* **SHORT TASK**:
Rewrite the lines starting with the one containing "730x411 pixels. At" and going on through the one containing "Click the mV/sec", replacing "left" with "right" and keeping everything else the same.
^^^^
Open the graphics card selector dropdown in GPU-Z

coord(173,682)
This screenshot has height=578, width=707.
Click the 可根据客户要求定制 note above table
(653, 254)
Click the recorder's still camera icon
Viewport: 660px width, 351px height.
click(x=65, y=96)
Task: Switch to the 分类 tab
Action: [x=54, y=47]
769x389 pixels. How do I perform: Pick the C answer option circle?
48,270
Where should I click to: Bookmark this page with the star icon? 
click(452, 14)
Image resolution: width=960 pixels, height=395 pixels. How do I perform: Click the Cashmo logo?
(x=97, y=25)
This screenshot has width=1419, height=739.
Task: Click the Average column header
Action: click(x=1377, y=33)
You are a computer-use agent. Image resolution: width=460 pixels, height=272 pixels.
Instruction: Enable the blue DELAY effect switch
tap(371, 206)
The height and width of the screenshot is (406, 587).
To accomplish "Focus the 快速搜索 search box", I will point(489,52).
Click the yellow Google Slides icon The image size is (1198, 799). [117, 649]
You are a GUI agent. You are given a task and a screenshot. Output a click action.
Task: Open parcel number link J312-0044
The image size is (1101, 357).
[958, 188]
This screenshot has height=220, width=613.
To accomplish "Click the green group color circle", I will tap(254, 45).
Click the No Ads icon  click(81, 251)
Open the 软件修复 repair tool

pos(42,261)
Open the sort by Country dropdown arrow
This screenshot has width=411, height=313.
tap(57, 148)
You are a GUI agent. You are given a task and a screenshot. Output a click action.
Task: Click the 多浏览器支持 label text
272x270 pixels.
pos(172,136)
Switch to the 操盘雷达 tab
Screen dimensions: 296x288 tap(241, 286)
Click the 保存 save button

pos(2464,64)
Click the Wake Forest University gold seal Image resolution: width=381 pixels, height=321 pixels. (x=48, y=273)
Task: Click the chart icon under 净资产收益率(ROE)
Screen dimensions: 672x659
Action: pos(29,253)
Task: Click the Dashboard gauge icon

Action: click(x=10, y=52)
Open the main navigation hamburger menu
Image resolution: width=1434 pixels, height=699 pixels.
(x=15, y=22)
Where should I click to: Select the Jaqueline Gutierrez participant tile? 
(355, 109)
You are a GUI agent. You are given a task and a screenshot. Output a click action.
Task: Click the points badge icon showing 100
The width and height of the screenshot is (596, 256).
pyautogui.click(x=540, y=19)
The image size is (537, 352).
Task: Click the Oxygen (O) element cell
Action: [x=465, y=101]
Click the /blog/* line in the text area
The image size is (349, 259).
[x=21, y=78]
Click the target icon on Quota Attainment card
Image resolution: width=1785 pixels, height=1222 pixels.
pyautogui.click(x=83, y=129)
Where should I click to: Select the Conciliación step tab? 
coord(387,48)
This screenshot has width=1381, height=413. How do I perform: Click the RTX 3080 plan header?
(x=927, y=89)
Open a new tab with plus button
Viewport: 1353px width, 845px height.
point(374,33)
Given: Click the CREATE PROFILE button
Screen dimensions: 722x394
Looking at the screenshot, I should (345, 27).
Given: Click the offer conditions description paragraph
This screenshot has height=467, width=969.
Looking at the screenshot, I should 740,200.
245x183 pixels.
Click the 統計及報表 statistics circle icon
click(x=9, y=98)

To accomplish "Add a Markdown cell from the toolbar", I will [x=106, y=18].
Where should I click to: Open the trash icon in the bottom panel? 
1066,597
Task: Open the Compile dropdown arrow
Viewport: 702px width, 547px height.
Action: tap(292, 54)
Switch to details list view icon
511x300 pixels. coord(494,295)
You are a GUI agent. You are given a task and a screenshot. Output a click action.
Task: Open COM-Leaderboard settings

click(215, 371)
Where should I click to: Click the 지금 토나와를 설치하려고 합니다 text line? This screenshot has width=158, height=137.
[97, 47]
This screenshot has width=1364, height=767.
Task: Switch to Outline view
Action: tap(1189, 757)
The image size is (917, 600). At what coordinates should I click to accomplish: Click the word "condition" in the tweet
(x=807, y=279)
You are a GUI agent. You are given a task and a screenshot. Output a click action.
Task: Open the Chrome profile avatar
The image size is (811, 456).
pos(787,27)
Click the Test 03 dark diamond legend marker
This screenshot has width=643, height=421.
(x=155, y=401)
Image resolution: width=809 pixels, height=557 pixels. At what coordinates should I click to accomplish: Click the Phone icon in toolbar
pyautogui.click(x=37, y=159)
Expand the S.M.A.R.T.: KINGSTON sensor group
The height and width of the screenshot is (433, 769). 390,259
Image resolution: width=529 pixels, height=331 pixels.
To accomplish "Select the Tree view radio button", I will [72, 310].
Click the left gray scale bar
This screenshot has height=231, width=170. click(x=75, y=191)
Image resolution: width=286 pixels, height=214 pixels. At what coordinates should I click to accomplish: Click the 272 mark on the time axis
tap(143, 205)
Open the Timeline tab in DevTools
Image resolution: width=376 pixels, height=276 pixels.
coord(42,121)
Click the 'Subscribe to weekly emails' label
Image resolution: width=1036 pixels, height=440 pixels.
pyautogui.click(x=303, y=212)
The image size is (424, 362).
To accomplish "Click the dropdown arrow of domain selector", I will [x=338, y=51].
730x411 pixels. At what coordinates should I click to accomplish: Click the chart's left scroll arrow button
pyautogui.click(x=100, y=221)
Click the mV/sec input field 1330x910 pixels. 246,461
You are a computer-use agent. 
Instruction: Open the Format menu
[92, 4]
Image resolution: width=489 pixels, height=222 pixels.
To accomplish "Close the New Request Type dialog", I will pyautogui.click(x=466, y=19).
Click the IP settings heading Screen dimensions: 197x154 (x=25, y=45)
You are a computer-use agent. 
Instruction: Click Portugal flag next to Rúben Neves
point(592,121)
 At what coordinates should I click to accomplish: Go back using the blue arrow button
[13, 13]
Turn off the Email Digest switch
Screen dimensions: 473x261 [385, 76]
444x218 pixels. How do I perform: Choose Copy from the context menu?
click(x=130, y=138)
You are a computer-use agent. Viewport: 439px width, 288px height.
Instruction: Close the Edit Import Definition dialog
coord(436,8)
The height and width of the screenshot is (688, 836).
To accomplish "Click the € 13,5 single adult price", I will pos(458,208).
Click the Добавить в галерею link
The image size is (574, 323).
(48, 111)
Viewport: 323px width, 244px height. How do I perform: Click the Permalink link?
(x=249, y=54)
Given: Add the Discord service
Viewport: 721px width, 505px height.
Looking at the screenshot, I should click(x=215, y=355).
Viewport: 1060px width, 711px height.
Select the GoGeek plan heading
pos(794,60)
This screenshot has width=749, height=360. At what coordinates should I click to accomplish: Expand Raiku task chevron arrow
^^^^
* **WRITTEN SOLUTION**:
730x411 pixels. At what coordinates should I click to accomplish: Click the chart's right scroll arrow button
pyautogui.click(x=100, y=221)
Click the mV/sec input field 1330x910 pixels. 246,461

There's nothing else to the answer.